The group recorded nine-month revenue of RM1,121.6 million (US$265 million), down by -30% year-on-year due to a -39.7% contraction in passenger numbers to 21.9 million. This was largely a result of the impact of Malaysia’s Movement Control Order (MCO) and continued interstate and international travel restrictions.

Malaysia Airports in the first nine months compared to the same period in 2019; below, how revenue broke down. Click to enlarge.

Non-aeronautical revenue decreased by -35.6% to RM444.7 million (US$105 million) compared to the same period the previous year due to lower commercial rental revenue across Malaysia operations. Within this, retail income plummeted by -83.3% to RM23.5 million (US$5.5 million) due to lower traffic and a New Rental Model across Malaysian airports.

However, the third quarter saw group revenues rise by +16.3% year-on-year to RM461.3 million (US$109 million), driven by higher passenger volumes at Istanbul Sabiha Gökcen International Airport, aided by the relaxation of border and inter-city travel in Turkey. Within this, non-aeronautical revenue increased by +41.7% to RM173.3 million (US$41 million), buoyed by a return of business in Turkey.

Passenger traffic in Turkey almost doubled in Q3, from 4.9 million to 8.9 million. In September alone, traffic reached 86% of 2019 levels. Passenger traffic for Malaysian operations contracted by -77.8% to 1 million in Q3.

How the two main airports in the Malaysia Airports network performed in the nine months (2019 and 2021) compared to their peers. Click to enlarge. 

From January to September, group loss before tax narrowed to RM254.9 million (US$60.3 million), an improvement on the loss of RM384.8 million in the nine-month period a year earlier.

Focus on Eraman

In its Q3 announcement, Malaysia Airports also commented further on its plans to develop its in-house retail division, Eraman, as traffic returns.

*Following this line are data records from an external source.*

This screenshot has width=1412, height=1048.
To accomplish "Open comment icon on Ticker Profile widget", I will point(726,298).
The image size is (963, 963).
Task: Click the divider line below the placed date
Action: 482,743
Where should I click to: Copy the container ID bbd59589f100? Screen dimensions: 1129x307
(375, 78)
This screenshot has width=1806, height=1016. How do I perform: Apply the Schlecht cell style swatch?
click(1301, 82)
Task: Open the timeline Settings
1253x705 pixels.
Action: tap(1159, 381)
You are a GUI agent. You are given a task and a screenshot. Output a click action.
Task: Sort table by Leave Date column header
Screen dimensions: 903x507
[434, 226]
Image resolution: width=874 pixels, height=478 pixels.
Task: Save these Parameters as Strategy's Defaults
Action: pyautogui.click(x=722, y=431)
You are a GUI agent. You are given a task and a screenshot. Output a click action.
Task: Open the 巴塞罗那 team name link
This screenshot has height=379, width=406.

Its flagship P&C and Emporium outlets are being refurbished, with a focus on high-yield margin product categories such as cosmetics and spirits. Extending food & beverage operations – a channel Eraman has sought to grow in over recent years – is also high on the agenda.

A plan for Eraman, as set out by the group in its Q3 announcement

Other priorities include growing the offering across a variety of distribution channels, online and offline, launching a new sales incentive plan internally, and “reordering plans and terms with brand principals and suppliers to gain on bulk rebates and improve working capital”.

At the main Malaysian airport, Kuala Lumpur International, duty free outlets will be refreshed in 2022, alongside further expansion of F&B, including the Food Garden and QSR outlets.

More widely, Malaysia Airports said it plans to “unlock” 14,355sq m of new commercial space in addition to the 67,252sq m in existing space across its Malaysian network, as part of its continuing Commercial Reset programme. Some 49 new stores are expected to open, representing a variety of brands across categories.

Looking ahead, the company said that there were some positive signals for the future of travel. In Malaysia, domestic traffic has registered “encouraging improvements” since the launch of the Langkawi travel bubble programme from 16 September.

The reopening of interstate borders and relaxation of rules for fully vaccinated Malaysian residents, who have been able to travel abroad from 11 October onwards, is another positive step towards recovery, said Malaysia Airports. The company also cited a statement by National Recovery Council (MPN) Chairman Muhyiddin Yassin on 11 November that Malaysia’s borders should be open to international tourists by 1 January 2022.